Stored entries
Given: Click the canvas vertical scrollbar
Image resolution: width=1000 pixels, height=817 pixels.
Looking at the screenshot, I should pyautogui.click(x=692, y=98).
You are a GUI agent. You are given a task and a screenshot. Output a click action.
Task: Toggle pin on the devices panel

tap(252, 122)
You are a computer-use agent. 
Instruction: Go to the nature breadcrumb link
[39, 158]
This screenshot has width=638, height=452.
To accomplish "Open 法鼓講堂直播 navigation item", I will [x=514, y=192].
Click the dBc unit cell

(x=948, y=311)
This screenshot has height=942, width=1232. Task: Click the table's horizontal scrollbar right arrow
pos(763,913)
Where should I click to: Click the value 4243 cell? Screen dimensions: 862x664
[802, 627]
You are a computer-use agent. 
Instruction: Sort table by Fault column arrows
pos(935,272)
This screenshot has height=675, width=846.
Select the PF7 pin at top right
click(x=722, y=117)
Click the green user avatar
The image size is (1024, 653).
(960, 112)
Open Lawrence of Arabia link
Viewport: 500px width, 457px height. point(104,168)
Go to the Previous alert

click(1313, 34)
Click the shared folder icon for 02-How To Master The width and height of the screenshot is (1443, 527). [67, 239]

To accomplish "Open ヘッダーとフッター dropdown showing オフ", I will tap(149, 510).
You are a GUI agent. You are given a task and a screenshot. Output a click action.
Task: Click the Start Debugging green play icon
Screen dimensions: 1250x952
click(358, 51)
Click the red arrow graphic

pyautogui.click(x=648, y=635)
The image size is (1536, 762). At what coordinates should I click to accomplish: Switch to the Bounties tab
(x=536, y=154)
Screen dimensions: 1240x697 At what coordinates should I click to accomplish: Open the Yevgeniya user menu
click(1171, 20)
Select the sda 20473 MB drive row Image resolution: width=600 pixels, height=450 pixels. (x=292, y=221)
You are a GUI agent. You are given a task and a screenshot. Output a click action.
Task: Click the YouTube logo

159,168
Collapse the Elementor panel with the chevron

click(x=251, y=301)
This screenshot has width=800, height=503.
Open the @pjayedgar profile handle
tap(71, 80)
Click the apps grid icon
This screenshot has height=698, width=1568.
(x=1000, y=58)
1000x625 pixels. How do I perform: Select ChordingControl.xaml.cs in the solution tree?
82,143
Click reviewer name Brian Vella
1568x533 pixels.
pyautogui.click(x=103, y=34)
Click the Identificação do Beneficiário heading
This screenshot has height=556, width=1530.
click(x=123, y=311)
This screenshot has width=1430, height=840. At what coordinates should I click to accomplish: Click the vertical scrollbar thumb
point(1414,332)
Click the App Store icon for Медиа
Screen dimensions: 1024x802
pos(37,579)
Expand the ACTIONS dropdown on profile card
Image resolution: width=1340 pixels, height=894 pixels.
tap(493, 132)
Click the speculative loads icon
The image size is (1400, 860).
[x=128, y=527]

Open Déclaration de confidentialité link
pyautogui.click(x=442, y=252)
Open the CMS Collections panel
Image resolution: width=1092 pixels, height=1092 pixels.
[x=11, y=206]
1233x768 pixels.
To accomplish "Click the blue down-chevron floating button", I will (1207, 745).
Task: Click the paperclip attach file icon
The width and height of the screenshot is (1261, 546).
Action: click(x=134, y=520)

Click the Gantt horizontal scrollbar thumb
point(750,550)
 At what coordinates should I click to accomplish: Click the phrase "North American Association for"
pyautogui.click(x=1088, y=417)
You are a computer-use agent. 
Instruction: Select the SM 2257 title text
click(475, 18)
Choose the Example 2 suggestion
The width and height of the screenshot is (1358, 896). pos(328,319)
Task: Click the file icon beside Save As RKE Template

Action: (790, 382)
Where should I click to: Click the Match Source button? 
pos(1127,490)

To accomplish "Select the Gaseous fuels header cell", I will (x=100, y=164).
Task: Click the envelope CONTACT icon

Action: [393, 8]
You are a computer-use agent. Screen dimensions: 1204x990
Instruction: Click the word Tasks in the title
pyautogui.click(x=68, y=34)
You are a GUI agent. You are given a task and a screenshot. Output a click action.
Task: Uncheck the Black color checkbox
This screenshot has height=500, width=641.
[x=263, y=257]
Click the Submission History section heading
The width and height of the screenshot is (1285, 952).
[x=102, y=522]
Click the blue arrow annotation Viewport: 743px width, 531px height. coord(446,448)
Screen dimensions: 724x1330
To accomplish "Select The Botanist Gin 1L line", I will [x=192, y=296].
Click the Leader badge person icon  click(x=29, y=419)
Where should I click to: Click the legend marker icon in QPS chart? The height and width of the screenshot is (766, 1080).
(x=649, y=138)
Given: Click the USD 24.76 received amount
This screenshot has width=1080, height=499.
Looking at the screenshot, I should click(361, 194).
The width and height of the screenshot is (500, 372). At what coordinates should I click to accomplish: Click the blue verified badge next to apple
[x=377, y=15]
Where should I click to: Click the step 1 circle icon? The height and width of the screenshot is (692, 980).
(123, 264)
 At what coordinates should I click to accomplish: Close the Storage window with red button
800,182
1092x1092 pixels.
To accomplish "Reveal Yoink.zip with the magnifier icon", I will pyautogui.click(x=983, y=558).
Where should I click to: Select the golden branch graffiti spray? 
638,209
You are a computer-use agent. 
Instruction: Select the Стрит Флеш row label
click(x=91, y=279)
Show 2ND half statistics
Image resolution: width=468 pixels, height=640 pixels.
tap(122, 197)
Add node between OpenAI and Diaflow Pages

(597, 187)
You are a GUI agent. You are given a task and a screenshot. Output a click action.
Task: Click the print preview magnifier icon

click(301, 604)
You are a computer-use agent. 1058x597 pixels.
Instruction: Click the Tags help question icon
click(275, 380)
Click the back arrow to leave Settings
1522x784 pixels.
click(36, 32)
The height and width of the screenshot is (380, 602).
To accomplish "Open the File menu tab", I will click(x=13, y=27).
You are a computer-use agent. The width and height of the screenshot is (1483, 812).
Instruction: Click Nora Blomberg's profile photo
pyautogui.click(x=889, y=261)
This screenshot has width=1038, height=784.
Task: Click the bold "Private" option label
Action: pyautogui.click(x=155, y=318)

■ **WHAT YOU NEED TO DO**: Rewrite the stretch of lines from the one containing "Open Lawrence of Arabia link" through the one containing "pyautogui.click(x=648, y=635)", changing "red arrow graphic" to "red arrow image" and leaving everything else as it is. Give only those lines.

■ **FULL SOLUTION**:
Open Lawrence of Arabia link
Viewport: 500px width, 457px height. point(104,168)
Go to the Previous alert

click(1313, 34)
Click the shared folder icon for 02-How To Master The width and height of the screenshot is (1443, 527). [67, 239]

To accomplish "Open ヘッダーとフッター dropdown showing オフ", I will tap(149, 510).
You are a GUI agent. You are given a task and a screenshot. Output a click action.
Task: Click the Start Debugging green play icon
Screen dimensions: 1250x952
click(358, 51)
Click the red arrow image

pyautogui.click(x=648, y=635)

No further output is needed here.